= ДОКУМЕНТ =

_ _ _ _ _ _ _

В.К.: Там стеновой камень добывают. Я попросился в шахту потому, что ещё на воле моей жене было очень сложно на свой заработок прокормить семью, ведь родился уже второй ребёнок. Моя мать приехала делиться своей пенсией с моей женой, но что толку с этой пенсии. Поэтому я попросился в шахту. Но какой там заработок, вы сами понимаете — заработок этот довольно и довольно условный, потому что если в шахте тогда на воле зарабатывали ощутимые средства, то в зоне можно было заработать где-то 125-130 тогдашних рублей, но когда половина отдавалась государству, то что там оставалось…

В.О.: Половина заработка отчислялась государству, «на колючую проволоку».

_ _ _ _ _ _ _

= ФРАГМЕНТЫ ЗАПИСЕЙ =

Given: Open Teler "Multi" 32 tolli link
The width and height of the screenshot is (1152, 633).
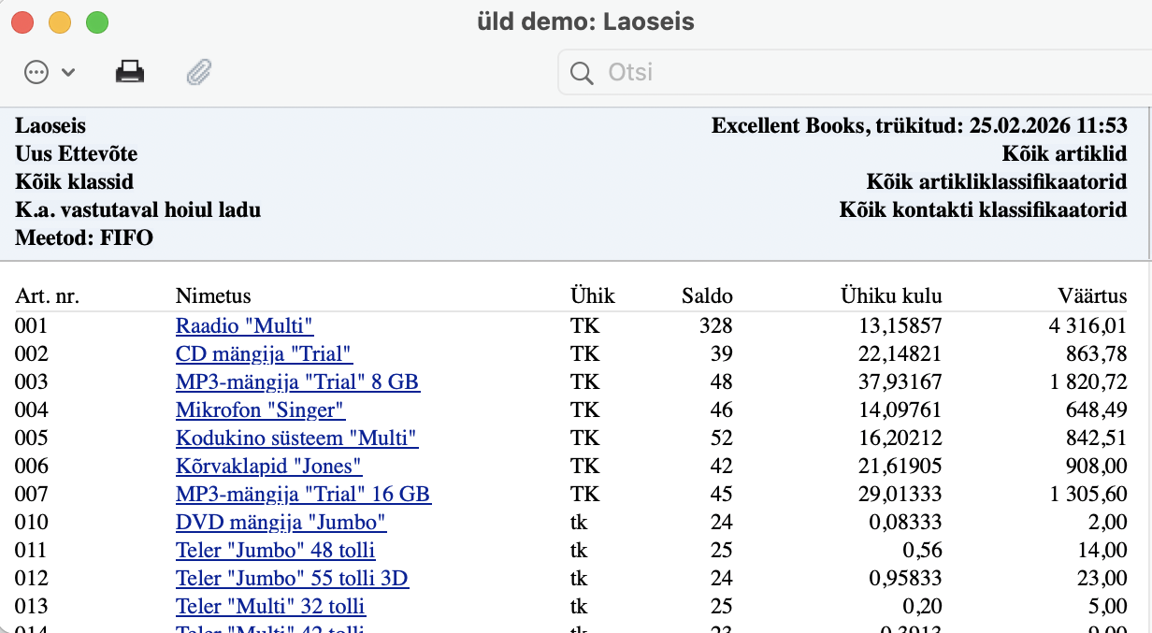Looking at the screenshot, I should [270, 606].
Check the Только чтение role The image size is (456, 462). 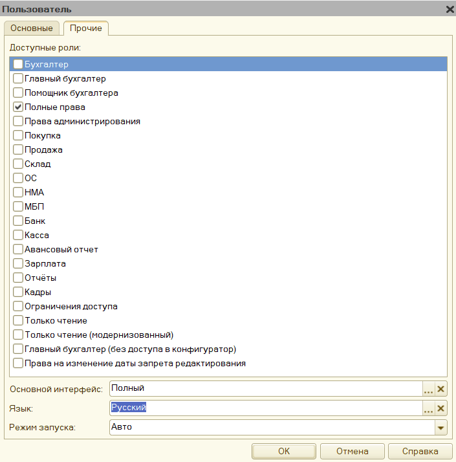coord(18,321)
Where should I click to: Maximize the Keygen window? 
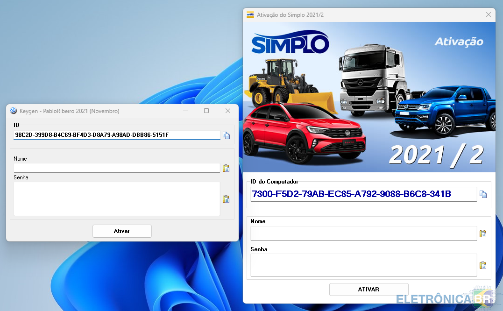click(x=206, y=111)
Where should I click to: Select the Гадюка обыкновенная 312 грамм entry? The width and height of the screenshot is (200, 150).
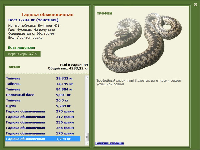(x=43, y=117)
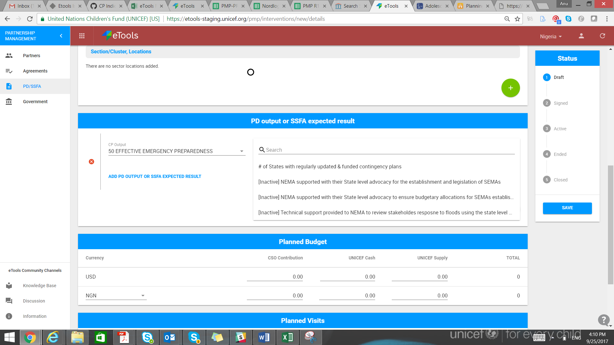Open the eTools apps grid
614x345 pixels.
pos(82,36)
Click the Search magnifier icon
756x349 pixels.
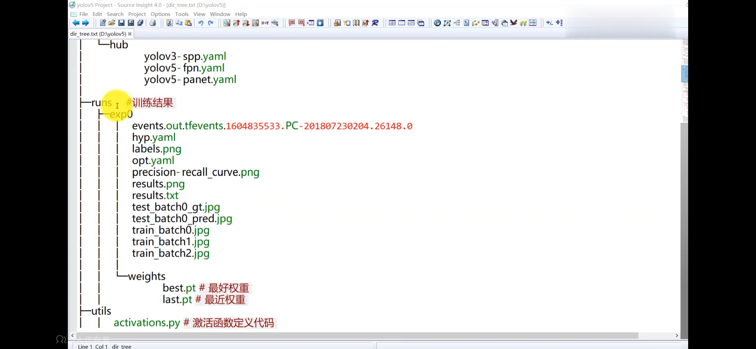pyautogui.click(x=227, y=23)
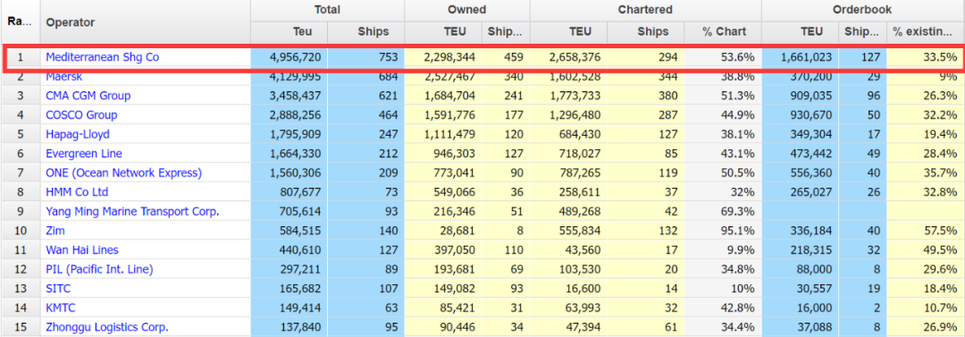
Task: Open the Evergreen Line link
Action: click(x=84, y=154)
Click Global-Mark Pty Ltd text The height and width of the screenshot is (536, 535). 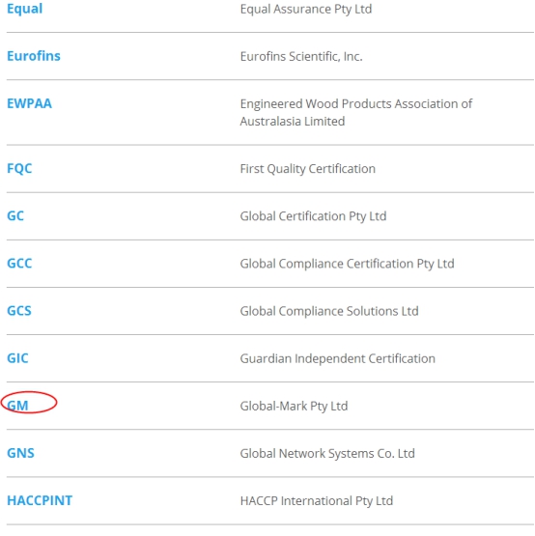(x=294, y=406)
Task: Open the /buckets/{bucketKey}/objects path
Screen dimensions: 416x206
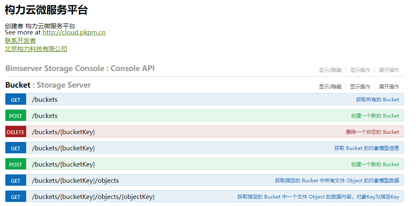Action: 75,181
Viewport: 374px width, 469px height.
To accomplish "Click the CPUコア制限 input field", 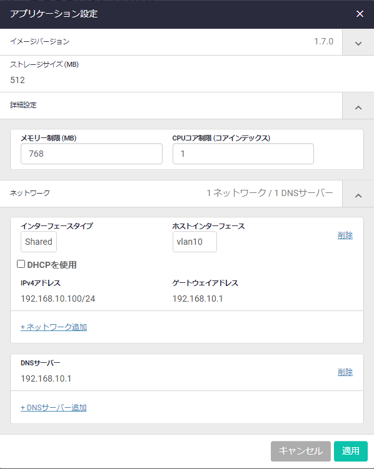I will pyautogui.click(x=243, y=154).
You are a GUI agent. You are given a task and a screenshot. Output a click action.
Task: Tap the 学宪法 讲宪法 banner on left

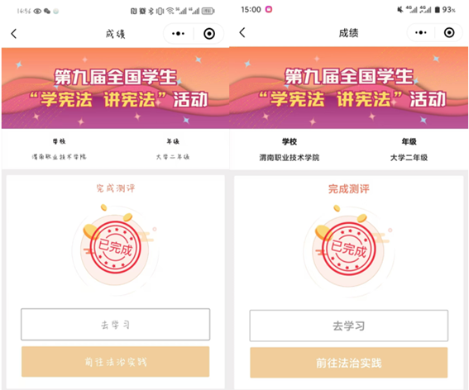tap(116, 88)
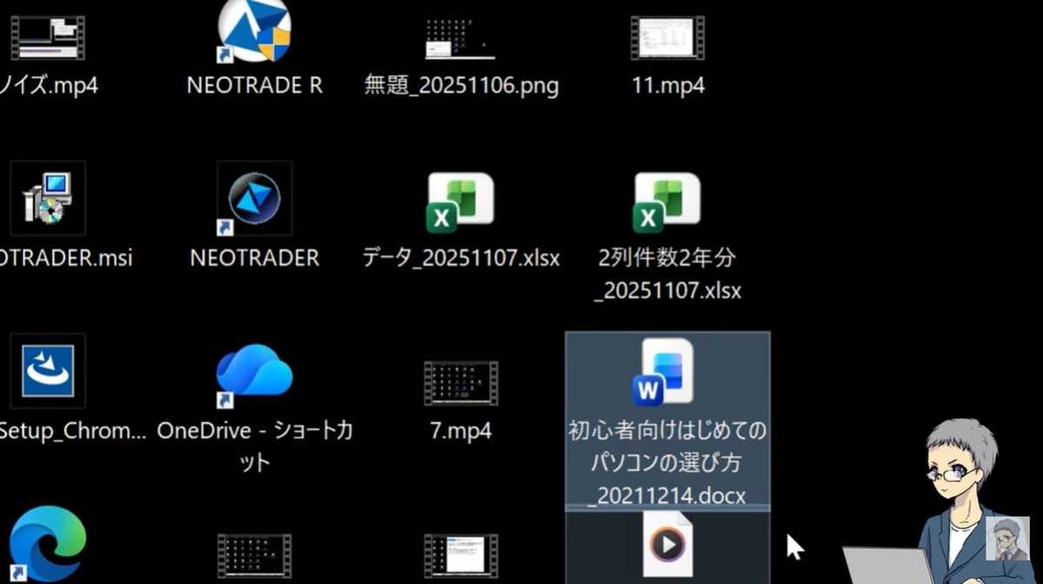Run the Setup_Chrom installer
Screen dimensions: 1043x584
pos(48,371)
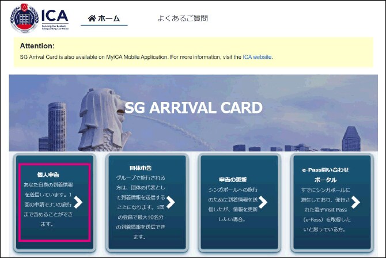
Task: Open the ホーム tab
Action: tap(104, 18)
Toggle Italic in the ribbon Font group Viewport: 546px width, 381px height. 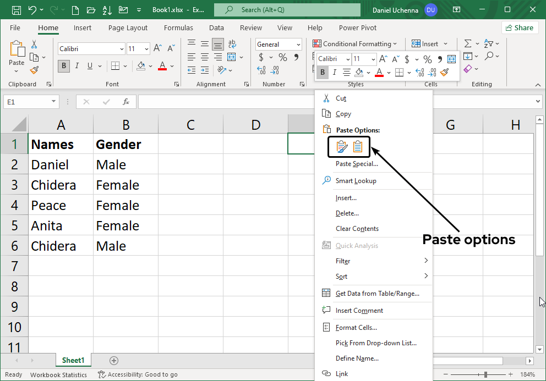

_ _ _ _ _ _ _

= КРАТКОЕ ЗАДАНИЕ =
Какую сумму, согласно документу, можно было заработать в зоне, по словам В.К.?

= ПИСЬМЕННЫЙ ОТВЕТ =
Где-то 125–130 тогдашних рублей.